* [Exercise instructions] Edit the lines that begin with the one containing "At what (x,y)" and stop after the one containing "coach-card-olivia: Olivia Warm and encouraging — checks in,… is", changing "avatar" to "profile-picture" and leaving everything else unchanged. Return only those lines.
********
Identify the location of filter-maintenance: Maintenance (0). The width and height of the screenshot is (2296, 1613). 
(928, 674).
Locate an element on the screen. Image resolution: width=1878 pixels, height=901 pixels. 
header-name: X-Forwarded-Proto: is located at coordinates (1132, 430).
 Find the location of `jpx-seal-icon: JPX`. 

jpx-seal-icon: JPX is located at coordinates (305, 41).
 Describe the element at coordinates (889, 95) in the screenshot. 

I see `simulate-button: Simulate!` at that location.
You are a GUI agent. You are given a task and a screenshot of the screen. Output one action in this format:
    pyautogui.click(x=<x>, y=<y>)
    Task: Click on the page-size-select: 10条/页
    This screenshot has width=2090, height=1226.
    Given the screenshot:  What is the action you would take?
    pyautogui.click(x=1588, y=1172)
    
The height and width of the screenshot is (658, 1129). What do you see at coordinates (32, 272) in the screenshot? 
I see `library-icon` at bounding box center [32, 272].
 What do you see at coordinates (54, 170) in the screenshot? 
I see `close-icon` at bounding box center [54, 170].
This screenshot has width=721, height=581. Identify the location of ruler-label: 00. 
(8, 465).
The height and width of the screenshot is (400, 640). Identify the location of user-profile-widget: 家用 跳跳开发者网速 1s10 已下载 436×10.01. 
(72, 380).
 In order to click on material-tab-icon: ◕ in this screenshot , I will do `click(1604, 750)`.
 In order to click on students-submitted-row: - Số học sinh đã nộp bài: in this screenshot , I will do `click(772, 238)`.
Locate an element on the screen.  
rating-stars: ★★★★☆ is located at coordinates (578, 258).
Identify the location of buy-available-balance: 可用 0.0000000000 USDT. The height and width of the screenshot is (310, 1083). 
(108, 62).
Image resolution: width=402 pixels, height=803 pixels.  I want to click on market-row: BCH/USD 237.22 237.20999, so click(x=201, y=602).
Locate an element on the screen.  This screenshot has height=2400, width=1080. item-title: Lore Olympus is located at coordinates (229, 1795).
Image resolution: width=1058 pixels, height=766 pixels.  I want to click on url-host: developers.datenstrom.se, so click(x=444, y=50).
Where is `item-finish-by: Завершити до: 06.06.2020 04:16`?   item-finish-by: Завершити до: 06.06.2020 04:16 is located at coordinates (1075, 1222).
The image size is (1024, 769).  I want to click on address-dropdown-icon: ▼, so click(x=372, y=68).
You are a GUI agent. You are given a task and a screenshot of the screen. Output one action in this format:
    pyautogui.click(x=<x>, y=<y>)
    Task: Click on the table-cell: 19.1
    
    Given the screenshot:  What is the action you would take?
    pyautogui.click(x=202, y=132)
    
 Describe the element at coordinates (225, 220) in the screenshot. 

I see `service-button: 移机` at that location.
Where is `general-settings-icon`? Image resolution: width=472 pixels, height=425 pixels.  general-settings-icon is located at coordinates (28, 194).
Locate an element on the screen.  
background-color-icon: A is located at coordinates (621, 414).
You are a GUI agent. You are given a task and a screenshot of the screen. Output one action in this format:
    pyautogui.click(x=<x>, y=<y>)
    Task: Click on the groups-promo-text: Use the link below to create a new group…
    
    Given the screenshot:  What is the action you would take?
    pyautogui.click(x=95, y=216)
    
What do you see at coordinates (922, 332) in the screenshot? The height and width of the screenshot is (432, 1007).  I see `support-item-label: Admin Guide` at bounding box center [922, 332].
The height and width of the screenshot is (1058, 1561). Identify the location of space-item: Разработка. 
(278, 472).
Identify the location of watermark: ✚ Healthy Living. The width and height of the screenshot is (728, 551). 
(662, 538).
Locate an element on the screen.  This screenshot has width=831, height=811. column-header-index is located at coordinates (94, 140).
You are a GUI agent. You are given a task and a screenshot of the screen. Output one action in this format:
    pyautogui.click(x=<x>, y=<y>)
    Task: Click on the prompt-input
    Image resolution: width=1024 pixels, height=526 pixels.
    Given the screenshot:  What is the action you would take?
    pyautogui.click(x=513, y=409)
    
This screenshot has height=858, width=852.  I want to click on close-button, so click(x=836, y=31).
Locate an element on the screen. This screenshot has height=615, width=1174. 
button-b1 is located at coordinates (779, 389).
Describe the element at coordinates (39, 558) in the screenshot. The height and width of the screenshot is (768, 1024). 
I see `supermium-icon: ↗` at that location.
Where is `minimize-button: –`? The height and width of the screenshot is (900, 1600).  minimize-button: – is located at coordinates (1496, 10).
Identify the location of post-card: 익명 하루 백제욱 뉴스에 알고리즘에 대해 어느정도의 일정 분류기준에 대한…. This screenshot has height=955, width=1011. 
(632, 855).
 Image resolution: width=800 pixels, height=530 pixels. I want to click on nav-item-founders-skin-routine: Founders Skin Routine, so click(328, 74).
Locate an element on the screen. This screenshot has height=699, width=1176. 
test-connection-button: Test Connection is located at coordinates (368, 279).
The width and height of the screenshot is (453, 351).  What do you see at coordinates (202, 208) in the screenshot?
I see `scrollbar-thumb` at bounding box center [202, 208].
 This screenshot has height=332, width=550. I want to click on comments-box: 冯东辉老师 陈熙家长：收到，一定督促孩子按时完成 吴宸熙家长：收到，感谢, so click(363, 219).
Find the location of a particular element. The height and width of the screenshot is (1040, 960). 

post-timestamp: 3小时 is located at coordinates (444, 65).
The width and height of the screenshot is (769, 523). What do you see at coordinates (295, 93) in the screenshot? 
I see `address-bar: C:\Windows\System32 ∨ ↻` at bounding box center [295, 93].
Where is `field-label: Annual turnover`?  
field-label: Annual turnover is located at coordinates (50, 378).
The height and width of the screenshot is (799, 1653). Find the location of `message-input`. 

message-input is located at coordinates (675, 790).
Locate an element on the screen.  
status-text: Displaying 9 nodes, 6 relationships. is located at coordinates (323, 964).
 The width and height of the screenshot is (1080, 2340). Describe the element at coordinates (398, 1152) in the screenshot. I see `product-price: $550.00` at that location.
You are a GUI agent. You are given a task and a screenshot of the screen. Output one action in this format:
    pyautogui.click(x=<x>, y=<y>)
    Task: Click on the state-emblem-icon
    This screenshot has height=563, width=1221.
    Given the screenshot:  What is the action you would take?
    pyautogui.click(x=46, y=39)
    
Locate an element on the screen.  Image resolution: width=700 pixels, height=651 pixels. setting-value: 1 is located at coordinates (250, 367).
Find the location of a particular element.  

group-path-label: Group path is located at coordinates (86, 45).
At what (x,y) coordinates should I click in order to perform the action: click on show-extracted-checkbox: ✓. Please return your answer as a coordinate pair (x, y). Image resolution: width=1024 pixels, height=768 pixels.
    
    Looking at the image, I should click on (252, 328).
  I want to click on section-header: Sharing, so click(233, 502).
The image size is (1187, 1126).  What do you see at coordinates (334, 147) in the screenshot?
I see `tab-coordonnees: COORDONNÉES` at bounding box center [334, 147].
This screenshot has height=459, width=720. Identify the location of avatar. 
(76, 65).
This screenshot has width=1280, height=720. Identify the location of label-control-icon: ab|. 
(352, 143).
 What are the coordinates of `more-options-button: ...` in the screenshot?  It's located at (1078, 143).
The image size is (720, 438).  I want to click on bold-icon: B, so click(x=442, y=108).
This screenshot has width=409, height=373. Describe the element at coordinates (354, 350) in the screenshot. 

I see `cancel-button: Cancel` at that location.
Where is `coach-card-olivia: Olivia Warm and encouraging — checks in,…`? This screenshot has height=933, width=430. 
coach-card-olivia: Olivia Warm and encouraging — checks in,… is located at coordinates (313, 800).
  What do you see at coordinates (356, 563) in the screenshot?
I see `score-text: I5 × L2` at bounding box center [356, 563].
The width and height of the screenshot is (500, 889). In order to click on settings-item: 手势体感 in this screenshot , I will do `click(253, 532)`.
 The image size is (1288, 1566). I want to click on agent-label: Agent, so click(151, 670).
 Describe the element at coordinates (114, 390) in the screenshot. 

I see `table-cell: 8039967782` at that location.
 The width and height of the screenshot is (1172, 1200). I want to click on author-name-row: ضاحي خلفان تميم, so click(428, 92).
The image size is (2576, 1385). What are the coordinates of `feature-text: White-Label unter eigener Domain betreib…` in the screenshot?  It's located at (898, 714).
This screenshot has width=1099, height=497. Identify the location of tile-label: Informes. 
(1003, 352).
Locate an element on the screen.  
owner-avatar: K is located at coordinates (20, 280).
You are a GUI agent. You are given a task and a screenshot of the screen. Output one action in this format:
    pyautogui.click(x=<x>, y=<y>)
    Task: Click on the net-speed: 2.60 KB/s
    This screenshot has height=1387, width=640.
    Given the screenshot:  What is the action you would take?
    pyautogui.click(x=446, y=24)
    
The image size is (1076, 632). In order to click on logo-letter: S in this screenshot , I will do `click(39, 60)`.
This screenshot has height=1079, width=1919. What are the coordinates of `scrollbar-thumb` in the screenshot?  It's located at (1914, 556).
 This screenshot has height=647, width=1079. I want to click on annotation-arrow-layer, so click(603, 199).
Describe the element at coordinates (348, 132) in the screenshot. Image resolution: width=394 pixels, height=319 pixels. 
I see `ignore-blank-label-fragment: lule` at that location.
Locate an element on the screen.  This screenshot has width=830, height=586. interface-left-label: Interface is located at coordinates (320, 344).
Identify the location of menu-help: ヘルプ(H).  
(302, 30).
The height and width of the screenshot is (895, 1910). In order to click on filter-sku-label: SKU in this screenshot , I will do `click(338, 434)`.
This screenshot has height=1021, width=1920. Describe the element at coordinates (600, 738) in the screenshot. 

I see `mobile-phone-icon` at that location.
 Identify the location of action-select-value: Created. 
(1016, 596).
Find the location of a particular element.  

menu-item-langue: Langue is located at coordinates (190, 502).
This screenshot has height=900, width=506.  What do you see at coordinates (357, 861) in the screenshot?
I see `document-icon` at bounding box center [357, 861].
********
* [Problem solution]
At what (x,y) coordinates should I click in order to perform the action: click on show-extracted-checkbox: ✓. Please return your answer as a coordinate pair (x, y). Image resolution: width=1024 pixels, height=768 pixels.
    
    Looking at the image, I should click on (252, 328).
  I want to click on section-header: Sharing, so click(233, 502).
The image size is (1187, 1126).  What do you see at coordinates (334, 147) in the screenshot?
I see `tab-coordonnees: COORDONNÉES` at bounding box center [334, 147].
This screenshot has height=459, width=720. Identify the location of profile-picture. 
(76, 65).
This screenshot has width=1280, height=720. Identify the location of label-control-icon: ab|. 
(352, 143).
 What are the coordinates of `more-options-button: ...` in the screenshot?  It's located at (1078, 143).
The image size is (720, 438).  I want to click on bold-icon: B, so click(x=442, y=108).
This screenshot has width=409, height=373. Describe the element at coordinates (354, 350) in the screenshot. 

I see `cancel-button: Cancel` at that location.
Where is `coach-card-olivia: Olivia Warm and encouraging — checks in,…`? This screenshot has height=933, width=430. 
coach-card-olivia: Olivia Warm and encouraging — checks in,… is located at coordinates (313, 800).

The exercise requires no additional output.